* Asian shares dip as U.S. budget deadlock continues
* Yellen nomination as Fed chief provide limited relief
* Some investors taking precautionary steps against U.S. default
* U.S. bill yield soars to 5-yr high on default concerns
* European shares slipping further
TOKYO, Oct 9 (Reuters) - Asian shares sagged and the dollar languished close to an 8-month low on Wednesday as the U.S. budget deadlock dragged on, further chipping away at investors' confidence that a deal will be reached before a mid-October deadline to avoid an historic debt default.
The dour mood is seen extending to Europe, where Britain's FTSE is seen slipping 0.3 percent from Tuesday's three-month low. Financial bookmakers also see Germany's DAX shedding 0.3 percent and French shares 0.2 percent.
While markets expect U.S. politicians will eventually strike a deal, they are getting nervous as the deadline nears without any tangible progress between Democrats and Republicans.
The MSCI's broadest index of Asia-Pacific shares outside Japan dipped 0.3 percent.
Japanese shares bucked the trend, stepping back from five-week lows, though the rebound came only after a steep fall of nearly three percent so far this month, a bigger drop than the S&P 500.
"Everyone had been thinking that U.S. politicians will become grown-ups in the end. But some people are starting to think they look too childish to become grown-ups in time," said Tohru Yamamoto, chief fixed income strategist at Daiwa Securities.
President Barack Obama said he would be willing to negotiate only after Republicans agree to re-open the government and raise the debt limit with no conditions. Republican House Speaker John Boehner said he was disappointed by the president's approach.
"At the moment there is no sign of compromise, although the market expects Republicans will eventually agree to raising the debt ceiling," said a proprietary trader at a Japanese bank.
Wall Street shares dropped to one-month low on Tuesday, with S&P 500 index falling 1.2 percent, risking a break below a key trendline support from 2012.
The CBOE Volatility Index, a measure of investor anxiety, rose nearly five percent to close at its highest since June 20.

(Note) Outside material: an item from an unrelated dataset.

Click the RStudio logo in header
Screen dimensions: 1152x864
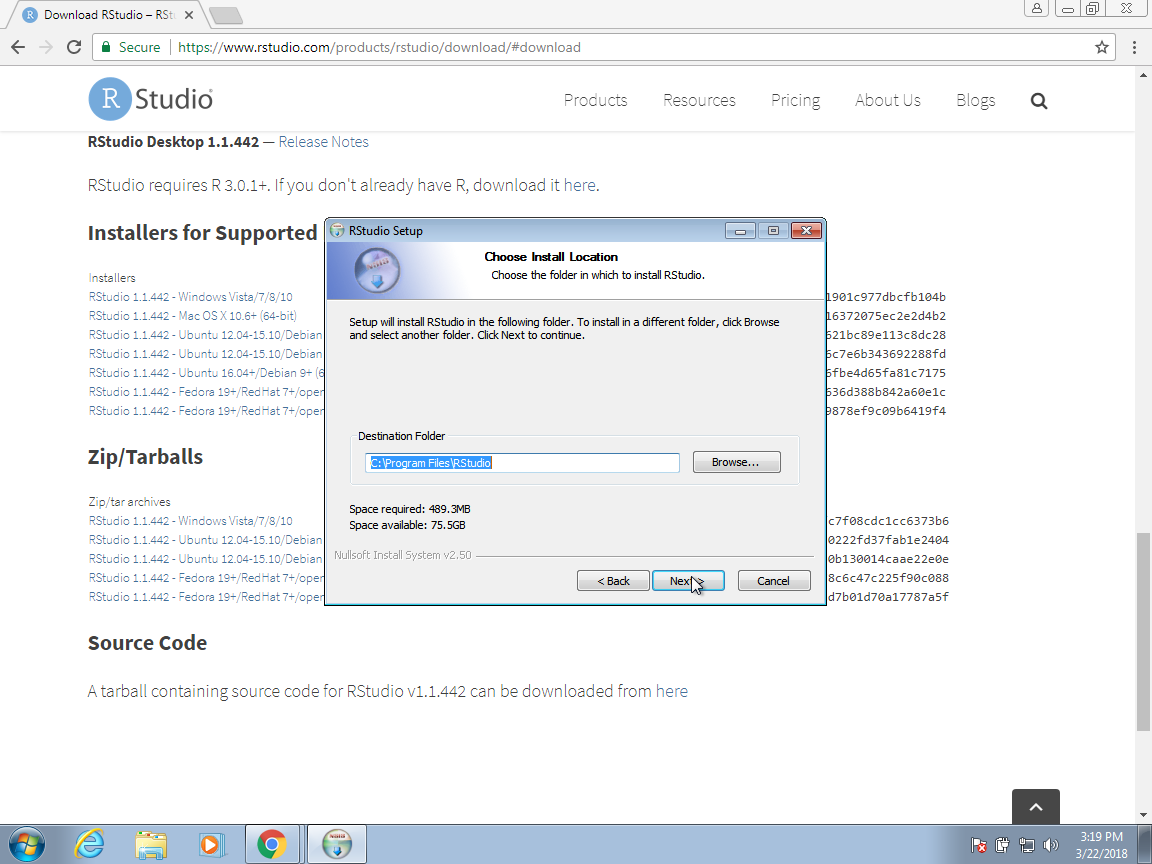click(151, 100)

The budget impasse overshadowed news Obama will nominate Federal Reserve Vice Chairwoman Janet Yellen as the next head of the U.S. central bank.
U.S. stock futures gained about 0.3 percent as Yellen is seen as a proponent of dovish policy.

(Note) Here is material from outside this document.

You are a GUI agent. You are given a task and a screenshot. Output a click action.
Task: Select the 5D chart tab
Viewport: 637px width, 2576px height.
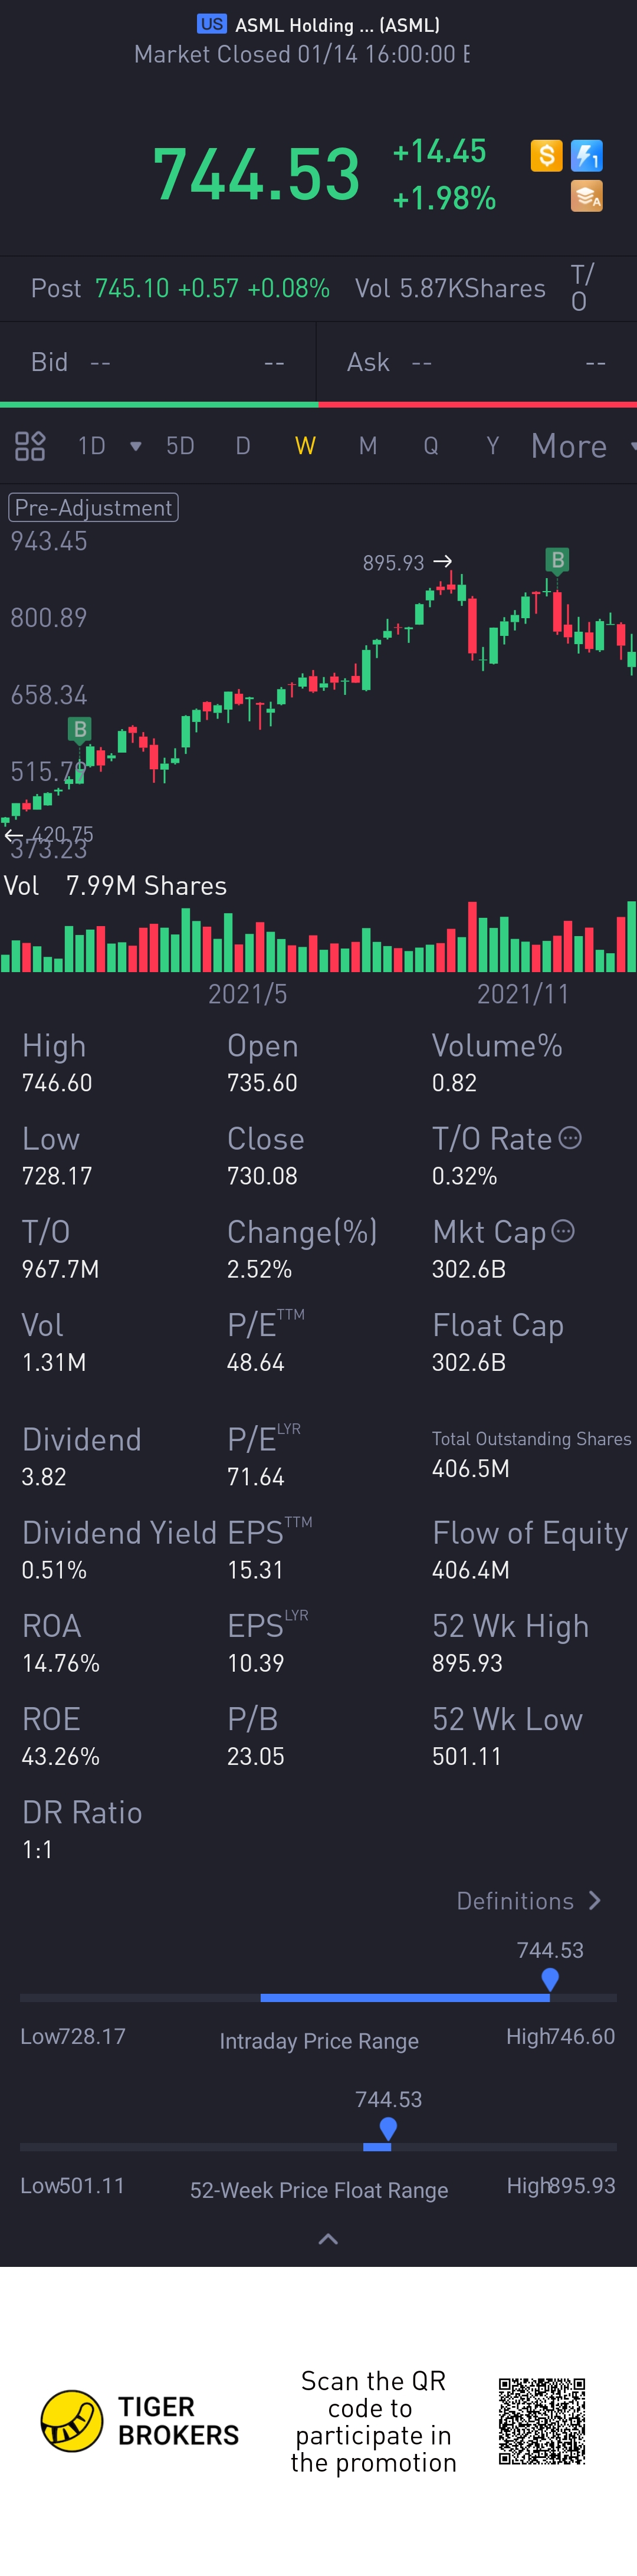coord(180,446)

"I wouldn't expect this rally in risk to be too sustainable given much bigger issues at play including the U.S. government shutdown. The Oct. 17 initial deadline looms large as well," said Sue Trinh, senior currency strategist at RBC in Hong Kong.
U.S. Treasury Secretary Jack Lew has said the Treasury will be low on funds by that date, but some market players suspect it could manage for several days beyond that, which could prolong the deadlock further.
The government shutdown is already disrupting U.S. data flows, helping to put talk of tapering in the Fed's stimulus completely off the table for now.
After September's surprise decision to delay tapering, many economists now think the Fed will not move until Bernanke has left office.
Still, the minutes of the Fed's policy meeting on Sept 17-18 due at 1800 GMT will attract attention given many investors are still perplexed as to exactly why the Fed did not scale back its stimulus despite widespread expectations to do so.
Some investors are starting to take precautions to protect against the possibility of a U.S. default by shunning U.S. debt maturing in late October and early November.
The yield on four-week U.S. government bills hit a 5-year high above 0.3 percent of on Tuesday.
Against a basket of major currencies, the dollar was at 80.04, close to an eight-month low hit last week. .
Although the fiscal standoff has hurt sentiment on the dollar, ironically, the greenback drew some support from it of late as well, as foreign banks bought the U.S. currency just in case a deal is not reached and liquidity dries up.
The dollar rose to 97.21 yen after having hit a two-month low of 96.55 yen on Tuesday. The euro traded at $1.3568, below an eight-month peak of $1.36465 hit last week.